Start of EXTRACT TO READ
Cryptocurrency pairs are assets that can be traded for each other or against a major currency such as the US dollar on an exchange — for example Bitcoin versus US dollar (BTC/USD), Bitcoin/Litecoin (BTC/LTC) and Ether/Bitcoin Cash (ETH/BCH).
To trade a pair, you need to have some knowledge about both currencies and their strength in the market.
We offer CFD trading in four cryptocurrencies: Bitcoin, Bitcoin Cash, Ether and Litecoin. When you trade these crypto CFDs, you are trading them as pairs with the US dollar. This means you can go long or short.
Start by opening small positions to begin with, then scale up as you get to know the volatility of the pair you’ve chosen to trade.
When you invest in a crypto coin, you buy, then hold or sell that coin at a later date, usually some time in the distant future. As with a precious asset like gold, this is more like an investment, not a trade. When you trade crypto CFDs - that’s to say as against the US dollar - you are speculating on the underlying asset as opposed to taking ownership of it. You can also short the pair.
End of EXTRACT TO READ
Start of LISTED ENTRIES
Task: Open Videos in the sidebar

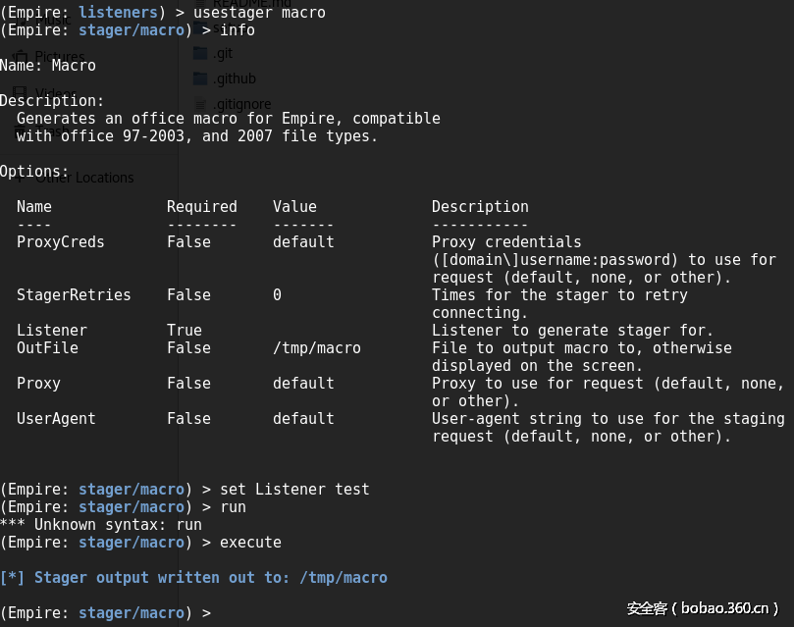Action: pyautogui.click(x=55, y=93)
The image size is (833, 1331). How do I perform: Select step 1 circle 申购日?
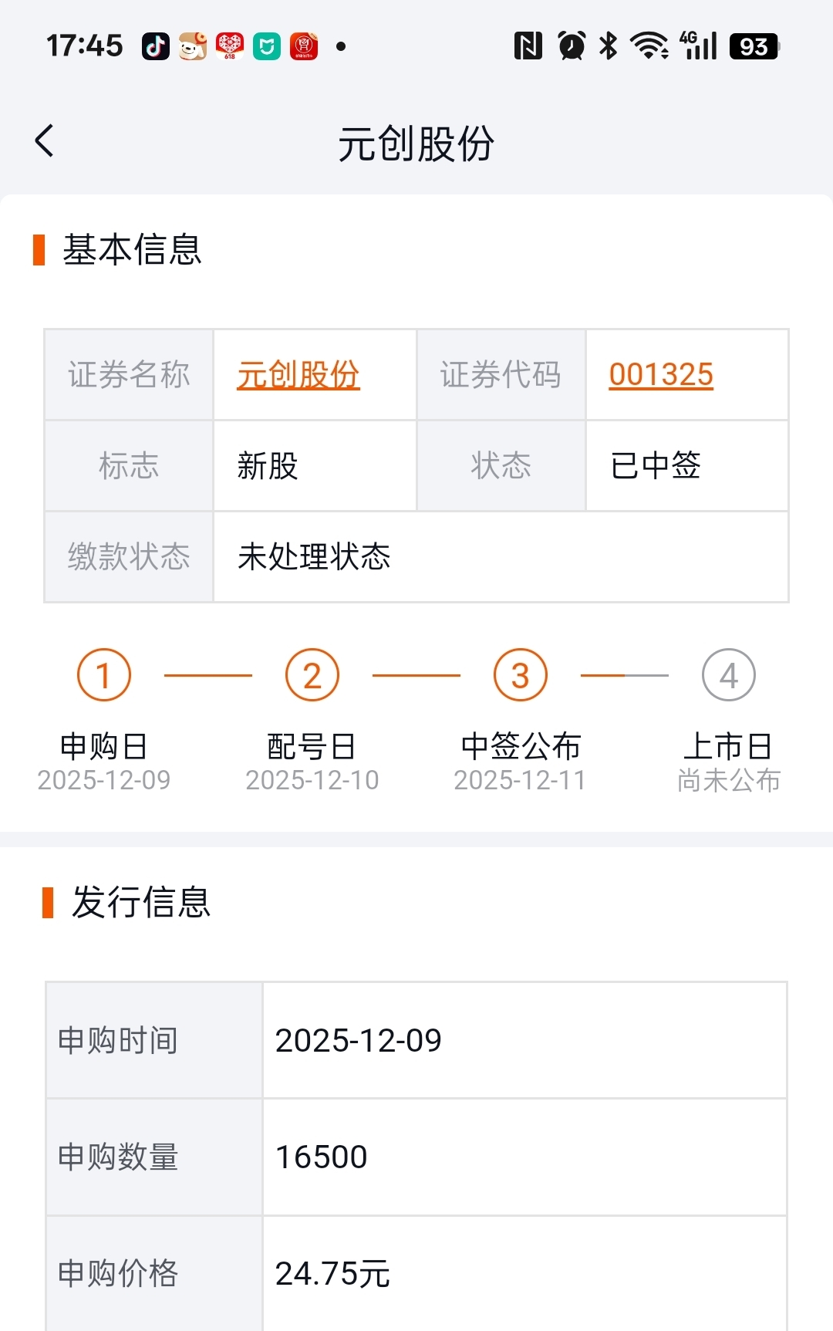pos(104,675)
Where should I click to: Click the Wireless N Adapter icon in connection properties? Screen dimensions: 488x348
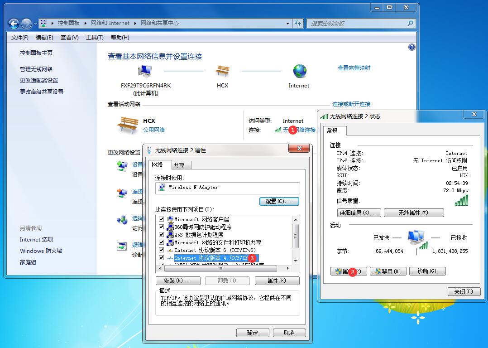click(x=161, y=188)

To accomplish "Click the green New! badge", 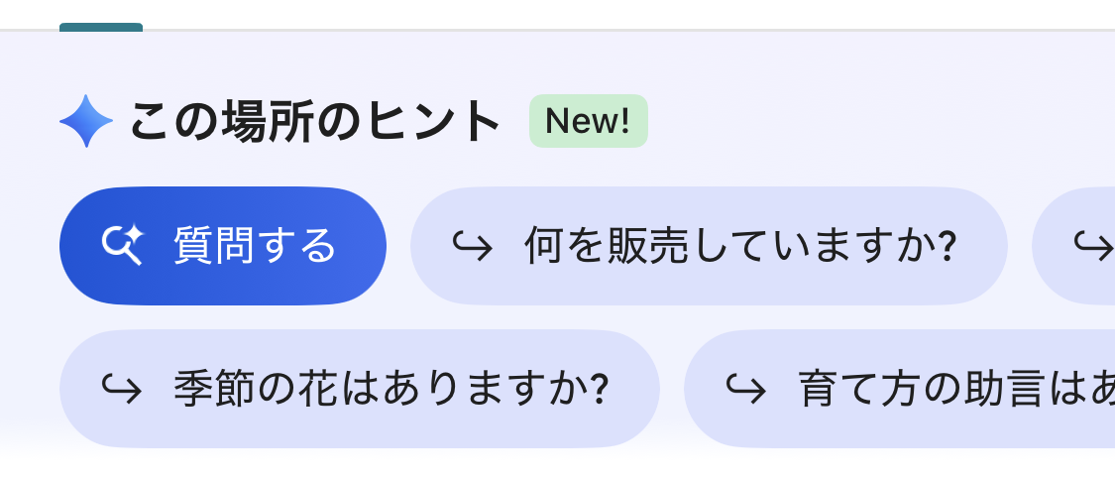I will tap(588, 121).
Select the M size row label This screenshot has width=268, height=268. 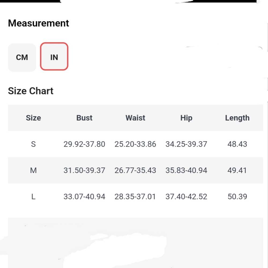point(33,170)
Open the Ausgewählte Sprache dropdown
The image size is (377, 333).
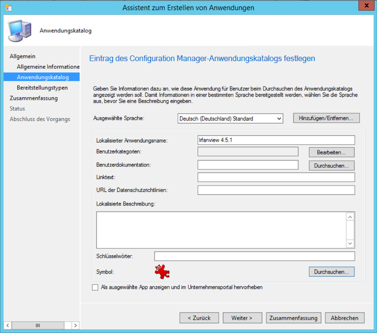point(230,118)
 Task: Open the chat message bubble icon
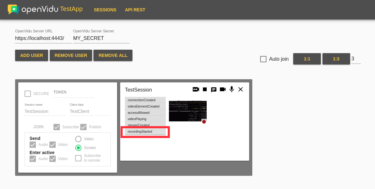(x=214, y=89)
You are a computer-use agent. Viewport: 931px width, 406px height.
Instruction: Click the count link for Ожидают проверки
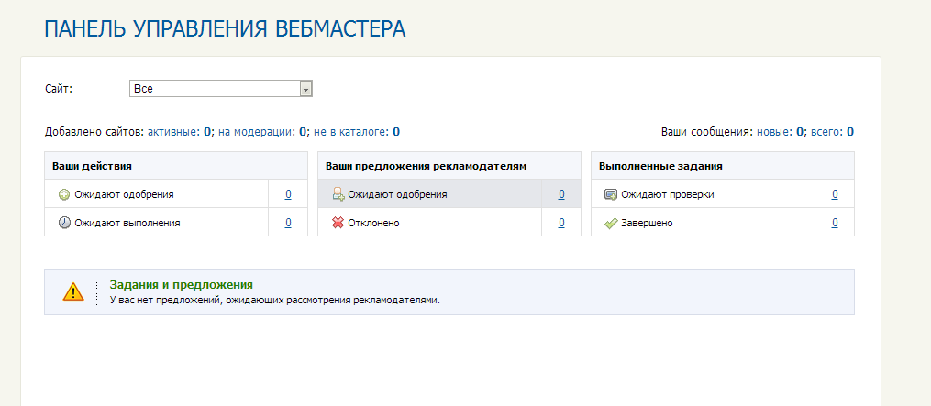pyautogui.click(x=835, y=194)
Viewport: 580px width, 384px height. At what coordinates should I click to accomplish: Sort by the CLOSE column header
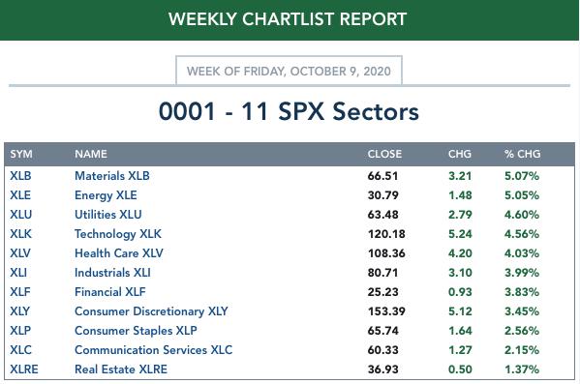384,154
End of LISTED ENTRIES
▸ ACTIVITY LIST:
1. Using the text on cryptocurrency pairs, explain in one to three sentences why a trader can go long or short on the crypto CFDs it describes.
2. Carry the text on cryptocurrency pairs further, starting after its last sentence.

▸ SOLVED TASKS:
1. Those crypto CFDs are traded as pairs with the US dollar, so a trader speculates on the underlying asset rather than owning it. That lets the trader go long, or short the pair.

2.
This depends entirely on the behaviour of cryptocurrencies in general at the time you look to trade, as well as the crypto pair you are interested in. That said, the three most popular cryptocurrency pairs are listed below:
- BTC/USD - Bitcoin (BTC) against the US dollar
- ETH/USD - Ether (ETH) is the second biggest cryptocurrency after Bitcoin
- LTC/USD - Litecoin (LTC) is traded against the US dollar
There are lots of theories as to what moves the cryptocurrency market. It could be argued that Bitcoin and other cryptos were seen as a hedge against a depreciating dollar and a slump in the global economy due to the pandemic. The price of cryptos was also pushed to extremes by the media and retail traders piling in on the action.
When Bitcoin crashed twice in 2021, pundits argued that now we had a vaccine, we could reasonably hope to see a speedy recovery - and so Bitcoin and other crypto currencies lost their appeal. It was also argued that the Chinese government’s antipathy towards Bitcoin also contributed to uncertainty in the crypto space too. It could also be argued that Bitcoin’s price came down as a result of traders taking profits.
The general consensus is that cryptocurrencies are here to stay and will continue being a tradable asset class well into the future.